Wednesday, September 14, 2005 | 12:00 a.m. CDT; updated 8:51 a.m. CDT, Tuesday, July 1, 2008

[Note: this story has been modified since its original posting.]

A 61-foot, 48-ton schooner docked Tuesday at Cooper’s Landing on the Missouri River on its way from Independence to Charleston, S.C.

“We are going to go there and start a charter business,” said J.C. Waters, owner and the builder of the Spirit of Independence.

Waters, who admitted to having no previous sailing experience, said it took 12 years to build the boat.

“It is a result of some serious part-time work,” said Waters, who said he worked mostly alone on the boat.


With no previous sailing experience, J.C. Waters spent 12 years building a schooner in his free time. Above, crew member Melvin Gosnell is visible through a porthole. (ANDREA CHILDRESS/Missourian)

“I have just been drawn to boats since a kid, and look what trouble this has got me into,” he said.

Waters, a teacher in Independence for 28 years, said he learned everything about boats himself.

“If a person sticks to it and digs out information in the books, they can do anything they want to,” he said.

The Spirit of Independence sailed out of Independence on Sept. 8 with a crew of six. His 30-year-old daughter, Joy Waters, who was a high school senior when he started planning the boat, is part of the crew.

Waters said the boat needs a crew of at least three, but it can accommodate 16. The fastest the boat can go is between 10 and 11 knots, he said.

Waters expects the trip to Charleston to take three months. Because they cannot use sails until they get to open water, the Spirit of Independence will run on engine power alone.

“If gas prices don’t increase too much, we might spend $6,000 to $8,000 on the fuel,” Waters said.

Although being on the river for three months may sound boring to many, that is not the case for the crew of the Spirit of Independence.

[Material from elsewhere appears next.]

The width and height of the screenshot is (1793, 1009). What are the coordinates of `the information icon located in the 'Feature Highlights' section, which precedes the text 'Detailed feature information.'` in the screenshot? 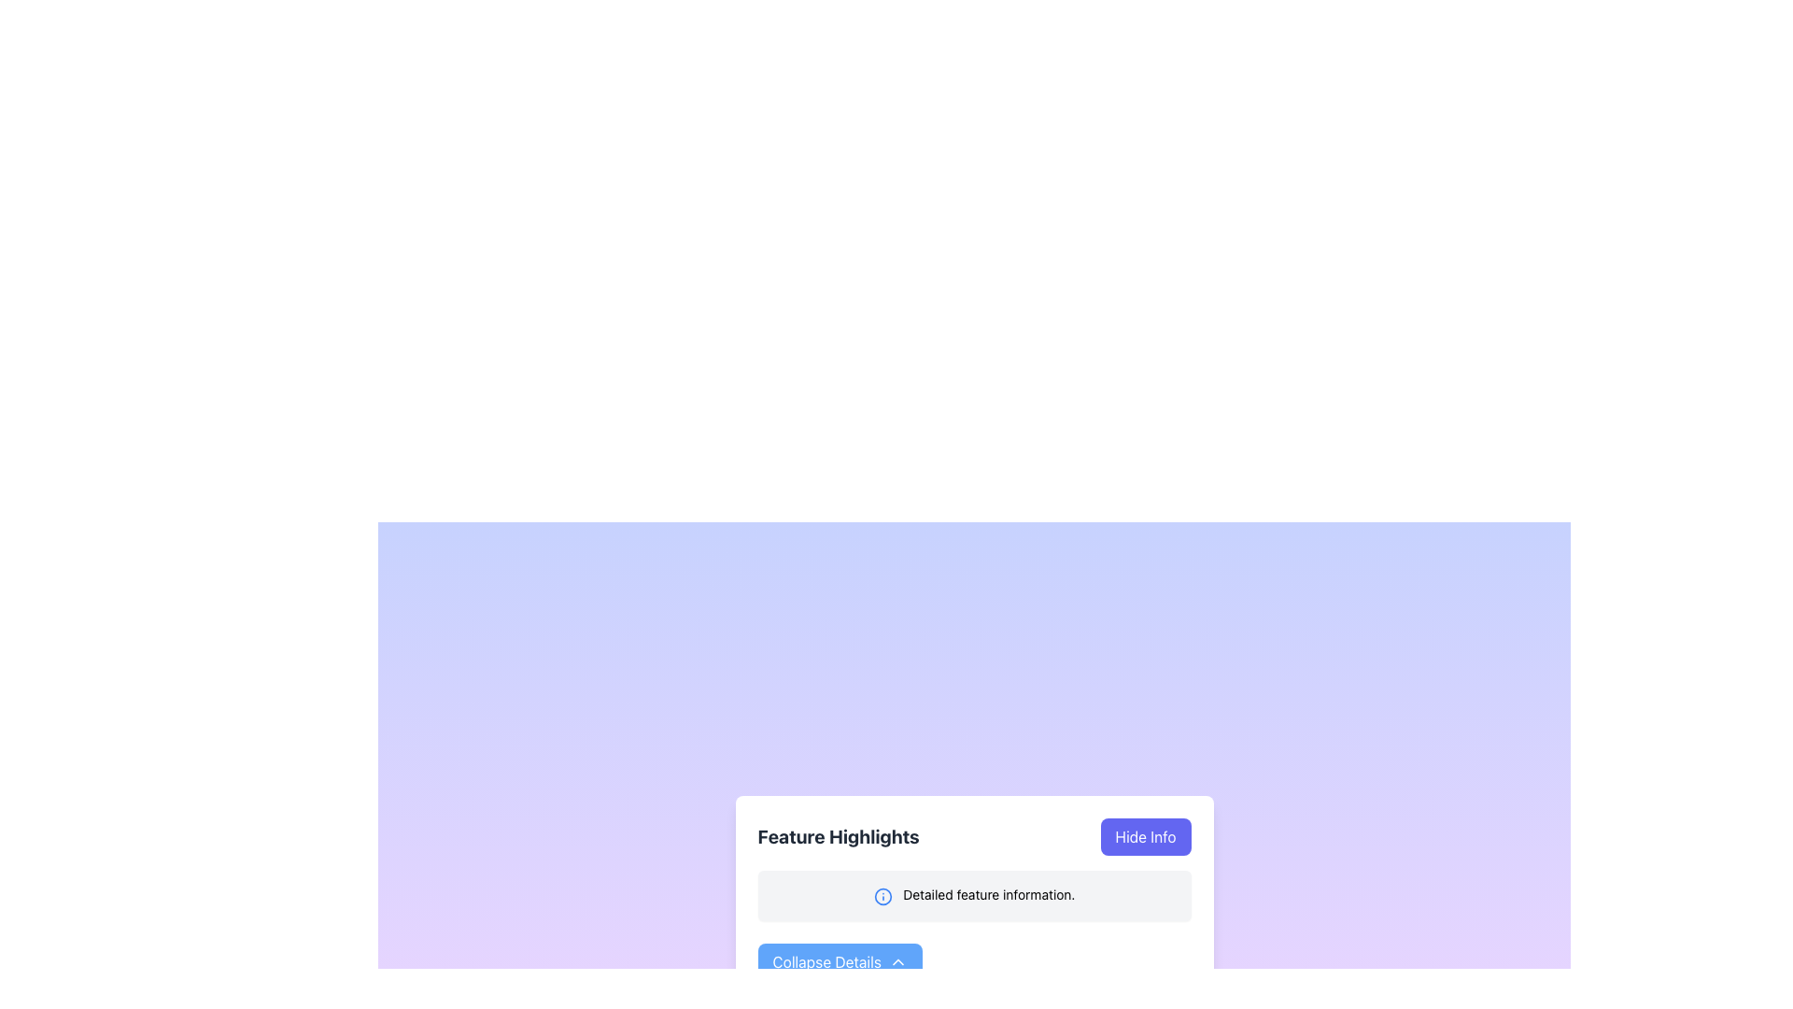 It's located at (882, 895).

“It is kinda neat. I’ve been seeing a lot of birds, a lot of bald eagles,” said Linda Brink, a crew member.

The same is true for her husband, who visited Columbia on Tuesday.

“It was weird around all the people; I said, ‘I gotta get back to the river,’” said Mel Brink, also a crew member.

Waters said the schooner’s name is in honor of his hometown, and “it reflects what we are doing.”

Mike Cooper, the owner of Cooper’s Landing, said that Spirit of Independence is the largest boat that has ever docked at the Landing.